-- Opening Marker --
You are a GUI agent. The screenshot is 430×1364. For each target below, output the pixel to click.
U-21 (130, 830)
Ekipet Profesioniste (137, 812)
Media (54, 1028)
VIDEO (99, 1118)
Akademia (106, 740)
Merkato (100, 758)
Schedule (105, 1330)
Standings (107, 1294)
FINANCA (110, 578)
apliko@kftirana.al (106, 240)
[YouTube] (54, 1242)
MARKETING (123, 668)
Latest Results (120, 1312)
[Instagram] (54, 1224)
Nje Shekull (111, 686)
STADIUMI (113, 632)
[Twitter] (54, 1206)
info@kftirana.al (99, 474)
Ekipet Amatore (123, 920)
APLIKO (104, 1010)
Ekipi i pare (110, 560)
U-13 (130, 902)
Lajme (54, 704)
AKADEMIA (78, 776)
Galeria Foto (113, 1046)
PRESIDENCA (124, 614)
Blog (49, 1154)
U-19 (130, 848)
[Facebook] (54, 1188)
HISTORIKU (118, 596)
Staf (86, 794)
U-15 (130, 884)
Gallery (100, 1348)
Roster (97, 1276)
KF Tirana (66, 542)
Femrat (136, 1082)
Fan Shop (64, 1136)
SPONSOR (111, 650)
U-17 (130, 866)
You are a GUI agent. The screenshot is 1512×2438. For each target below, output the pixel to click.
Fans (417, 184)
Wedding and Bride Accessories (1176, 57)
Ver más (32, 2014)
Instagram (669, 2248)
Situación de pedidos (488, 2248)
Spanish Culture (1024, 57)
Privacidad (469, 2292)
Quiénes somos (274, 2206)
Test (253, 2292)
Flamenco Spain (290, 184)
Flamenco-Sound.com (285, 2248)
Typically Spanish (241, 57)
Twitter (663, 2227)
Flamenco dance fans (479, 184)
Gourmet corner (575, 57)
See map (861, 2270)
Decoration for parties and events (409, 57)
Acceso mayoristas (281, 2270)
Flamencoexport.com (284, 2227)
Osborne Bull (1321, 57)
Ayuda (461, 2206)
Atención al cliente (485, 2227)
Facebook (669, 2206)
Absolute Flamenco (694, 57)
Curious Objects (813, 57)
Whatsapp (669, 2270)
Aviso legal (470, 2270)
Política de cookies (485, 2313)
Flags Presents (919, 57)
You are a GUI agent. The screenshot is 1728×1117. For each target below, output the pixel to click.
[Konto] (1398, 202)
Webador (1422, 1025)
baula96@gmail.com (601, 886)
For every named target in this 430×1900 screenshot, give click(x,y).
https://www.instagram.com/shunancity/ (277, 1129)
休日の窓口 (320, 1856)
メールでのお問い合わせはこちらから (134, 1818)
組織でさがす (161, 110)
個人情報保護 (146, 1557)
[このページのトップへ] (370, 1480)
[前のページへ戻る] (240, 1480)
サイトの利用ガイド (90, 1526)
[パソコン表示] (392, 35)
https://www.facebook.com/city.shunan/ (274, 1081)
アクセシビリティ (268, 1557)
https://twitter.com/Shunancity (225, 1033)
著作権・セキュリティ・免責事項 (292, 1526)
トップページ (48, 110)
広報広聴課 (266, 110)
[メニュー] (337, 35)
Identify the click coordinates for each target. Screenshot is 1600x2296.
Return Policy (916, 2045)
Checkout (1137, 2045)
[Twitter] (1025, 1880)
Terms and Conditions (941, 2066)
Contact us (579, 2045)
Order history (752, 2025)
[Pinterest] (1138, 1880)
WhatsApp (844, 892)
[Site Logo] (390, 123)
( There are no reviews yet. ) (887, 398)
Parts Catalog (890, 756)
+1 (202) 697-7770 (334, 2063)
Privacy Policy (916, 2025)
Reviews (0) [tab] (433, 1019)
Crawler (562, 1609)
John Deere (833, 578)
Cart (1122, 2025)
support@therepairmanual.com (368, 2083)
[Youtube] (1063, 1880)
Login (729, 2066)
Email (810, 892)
-- Closing Marker --
** REQUIRED ACTION **
Exactly as they appear above, copy out all the records.

** EXERCISE RESULT **
You are a GUI agent. The screenshot is 430×1364. For each target below, output the pixel to click.
U-21 (130, 830)
Ekipet Profesioniste (137, 812)
Media (54, 1028)
VIDEO (99, 1118)
Akademia (106, 740)
Merkato (100, 758)
Schedule (105, 1330)
Standings (107, 1294)
FINANCA (110, 578)
apliko@kftirana.al (106, 240)
[YouTube] (54, 1242)
MARKETING (123, 668)
Latest Results (120, 1312)
[Instagram] (54, 1224)
Nje Shekull (111, 686)
STADIUMI (113, 632)
[Twitter] (54, 1206)
info@kftirana.al (99, 474)
Ekipet Amatore (123, 920)
APLIKO (104, 1010)
Ekipi i pare (110, 560)
U-13 (130, 902)
Lajme (54, 704)
AKADEMIA (78, 776)
Galeria Foto (113, 1046)
PRESIDENCA (124, 614)
Blog (49, 1154)
U-19 (130, 848)
[Facebook] (54, 1188)
HISTORIKU (118, 596)
Staf (86, 794)
U-15 (130, 884)
Gallery (100, 1348)
Roster (97, 1276)
KF Tirana (66, 542)
Femrat (136, 1082)
Fan Shop (64, 1136)
SPONSOR (111, 650)
U-17 (130, 866)
You are a GUI agent. The screenshot is 1512×2438. For each target below, output the pixel to click.
Fans (417, 184)
Wedding and Bride Accessories (1176, 57)
Ver más (32, 2014)
Instagram (669, 2248)
Situación de pedidos (488, 2248)
Spanish Culture (1024, 57)
Privacidad (469, 2292)
Quiénes somos (274, 2206)
Test (253, 2292)
Flamenco Spain (290, 184)
Flamenco-Sound.com (285, 2248)
Typically Spanish (241, 57)
Twitter (663, 2227)
Flamenco dance fans (479, 184)
Gourmet corner (575, 57)
See map (861, 2270)
Decoration for parties and events (409, 57)
Acceso mayoristas (281, 2270)
Flamencoexport.com (284, 2227)
Osborne Bull (1321, 57)
Ayuda (461, 2206)
Atención al cliente (485, 2227)
Facebook (669, 2206)
Absolute Flamenco (694, 57)
Curious Objects (813, 57)
Whatsapp (669, 2270)
Aviso legal (470, 2270)
Política de cookies (485, 2313)
Flags Presents (919, 57)
You are a GUI agent. The screenshot is 1728×1117. For each target below, output the pixel to click.
[Konto] (1398, 202)
Webador (1422, 1025)
baula96@gmail.com (601, 886)
For every named target in this 430×1900 screenshot, give click(x,y).
https://www.instagram.com/shunancity/ (277, 1129)
休日の窓口 (320, 1856)
メールでのお問い合わせはこちらから (134, 1818)
組織でさがす (161, 110)
個人情報保護 (146, 1557)
[このページのトップへ] (370, 1480)
[前のページへ戻る] (240, 1480)
サイトの利用ガイド (90, 1526)
[パソコン表示] (392, 35)
https://www.facebook.com/city.shunan/ (274, 1081)
アクセシビリティ (268, 1557)
https://twitter.com/Shunancity (225, 1033)
著作権・セキュリティ・免責事項 (292, 1526)
トップページ (48, 110)
広報広聴課 (266, 110)
[メニュー] (337, 35)
Identify the click coordinates for each target. Screenshot is 1600x2296.
Return Policy (916, 2045)
Checkout (1137, 2045)
[Twitter] (1025, 1880)
Terms and Conditions (941, 2066)
Contact us (579, 2045)
Order history (752, 2025)
[Pinterest] (1138, 1880)
WhatsApp (844, 892)
[Site Logo] (390, 123)
( There are no reviews yet. ) (887, 398)
Parts Catalog (890, 756)
+1 (202) 697-7770 (334, 2063)
Privacy Policy (916, 2025)
Reviews (0) [tab] (433, 1019)
Crawler (562, 1609)
John Deere (833, 578)
Cart (1122, 2025)
support@therepairmanual.com (368, 2083)
[Youtube] (1063, 1880)
Login (729, 2066)
Email (810, 892)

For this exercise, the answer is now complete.